I am paying for that mistake now; and not me alone, but thousands of other persons like me.
In these difficult days of 2018 that often challenge our notions of decency, tolerance and humanity, the story of Martin Niemöller may be viewed as a cautionary tale. We Americans, who enjoy the freedoms bestowed upon us by the United States Constitution, need to understand that what we take for granted today can disappear tomorrow unless we constantly renew and enforce those freedoms by practicing good citizenship and showing tolerance toward all faiths, political beliefs, races and lifestyles. Hatred or fear of “The Other” can lead us down paths that are destructive to our nation, our communities and our very selves.
The recent shootings at a Pittsburgh synagogue, bombs mailed to prominent Democrats, increasing volume and intensity of hate expressed on social media – are we ourselves in danger of becoming what we thought we were fighting against?

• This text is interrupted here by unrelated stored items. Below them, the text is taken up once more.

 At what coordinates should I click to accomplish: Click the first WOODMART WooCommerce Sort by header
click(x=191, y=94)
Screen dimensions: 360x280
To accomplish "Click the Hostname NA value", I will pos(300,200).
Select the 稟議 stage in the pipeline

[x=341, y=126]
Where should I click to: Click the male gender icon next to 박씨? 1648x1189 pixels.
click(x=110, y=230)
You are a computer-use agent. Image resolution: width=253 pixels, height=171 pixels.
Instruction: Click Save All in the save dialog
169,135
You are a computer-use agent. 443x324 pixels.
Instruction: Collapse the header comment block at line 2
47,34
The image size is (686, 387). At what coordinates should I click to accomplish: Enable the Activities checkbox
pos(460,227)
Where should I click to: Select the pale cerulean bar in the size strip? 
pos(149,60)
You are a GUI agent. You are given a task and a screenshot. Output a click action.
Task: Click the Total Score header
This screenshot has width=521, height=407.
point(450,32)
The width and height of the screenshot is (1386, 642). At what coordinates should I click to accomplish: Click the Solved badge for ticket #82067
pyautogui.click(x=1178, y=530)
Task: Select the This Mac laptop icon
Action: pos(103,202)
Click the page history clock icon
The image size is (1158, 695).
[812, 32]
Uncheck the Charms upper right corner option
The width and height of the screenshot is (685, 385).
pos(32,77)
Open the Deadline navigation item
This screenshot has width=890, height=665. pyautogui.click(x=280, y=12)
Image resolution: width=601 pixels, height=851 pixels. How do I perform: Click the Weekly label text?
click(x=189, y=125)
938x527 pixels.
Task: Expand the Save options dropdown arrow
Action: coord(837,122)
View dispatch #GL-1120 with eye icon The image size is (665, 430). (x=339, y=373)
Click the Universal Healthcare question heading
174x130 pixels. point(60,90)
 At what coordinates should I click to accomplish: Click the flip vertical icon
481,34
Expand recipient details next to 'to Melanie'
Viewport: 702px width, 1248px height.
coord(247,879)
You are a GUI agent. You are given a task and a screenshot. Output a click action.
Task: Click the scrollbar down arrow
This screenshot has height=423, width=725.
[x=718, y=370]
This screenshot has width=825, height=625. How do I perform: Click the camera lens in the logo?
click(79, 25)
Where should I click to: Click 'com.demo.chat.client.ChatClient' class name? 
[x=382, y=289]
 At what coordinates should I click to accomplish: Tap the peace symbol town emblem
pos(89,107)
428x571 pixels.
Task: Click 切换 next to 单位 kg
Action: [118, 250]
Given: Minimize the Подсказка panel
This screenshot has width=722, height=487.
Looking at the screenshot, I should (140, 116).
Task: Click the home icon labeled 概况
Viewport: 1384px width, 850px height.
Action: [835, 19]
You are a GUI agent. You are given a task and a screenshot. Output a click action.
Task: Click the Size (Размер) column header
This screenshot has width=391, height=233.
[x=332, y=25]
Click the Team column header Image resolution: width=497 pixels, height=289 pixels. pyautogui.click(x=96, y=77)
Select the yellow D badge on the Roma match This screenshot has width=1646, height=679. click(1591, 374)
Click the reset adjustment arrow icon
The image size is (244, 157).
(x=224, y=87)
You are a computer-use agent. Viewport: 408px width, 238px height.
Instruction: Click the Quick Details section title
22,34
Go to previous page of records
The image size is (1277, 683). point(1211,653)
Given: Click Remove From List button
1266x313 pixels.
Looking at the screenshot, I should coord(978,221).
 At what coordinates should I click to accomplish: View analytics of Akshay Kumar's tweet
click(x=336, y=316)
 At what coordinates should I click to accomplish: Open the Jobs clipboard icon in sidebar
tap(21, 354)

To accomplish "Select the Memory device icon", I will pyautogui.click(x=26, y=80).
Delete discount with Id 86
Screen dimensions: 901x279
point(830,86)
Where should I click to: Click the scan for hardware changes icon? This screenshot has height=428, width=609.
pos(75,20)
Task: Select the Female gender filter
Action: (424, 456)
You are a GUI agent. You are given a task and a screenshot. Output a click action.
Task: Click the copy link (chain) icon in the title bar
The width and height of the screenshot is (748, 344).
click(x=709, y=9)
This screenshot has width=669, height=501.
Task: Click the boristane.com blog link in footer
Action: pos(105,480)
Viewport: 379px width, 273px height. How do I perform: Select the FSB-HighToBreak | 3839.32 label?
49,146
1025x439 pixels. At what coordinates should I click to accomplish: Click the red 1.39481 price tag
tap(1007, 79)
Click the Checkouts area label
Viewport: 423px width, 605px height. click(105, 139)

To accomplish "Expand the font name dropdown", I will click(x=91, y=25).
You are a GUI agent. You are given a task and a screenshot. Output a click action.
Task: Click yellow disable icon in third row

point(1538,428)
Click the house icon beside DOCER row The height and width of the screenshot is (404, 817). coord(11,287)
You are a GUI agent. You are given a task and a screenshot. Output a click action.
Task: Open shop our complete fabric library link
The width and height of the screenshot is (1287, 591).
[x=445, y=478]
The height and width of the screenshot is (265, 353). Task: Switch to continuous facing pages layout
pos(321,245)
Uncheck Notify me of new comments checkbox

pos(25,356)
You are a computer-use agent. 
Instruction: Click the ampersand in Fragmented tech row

As Niemöller learned too late, changes to society can come so slowly, so subtly, that it is often too late before we understand that we have somehow made a course change that has taken us in the wrong direction.
As this piece began with one Martin, I will end with another Martin.
Martin Luther King, Jr.,said: “There comes a time when one must take a position that is neither safe nor politic nor popular, but he must take it because his conscience tells him it is right.”
Editor’s Note: Suanne Z. Thamm is a native of Chautauqua County, NY, who moved to Fernandina Beach from Alexandria,VA, in 1994. As a long time city resident and city watcher, she provides interesting insight into the many issues that impact our city. We are grateful for Suanne’s many contributions to the Fernandina Observer.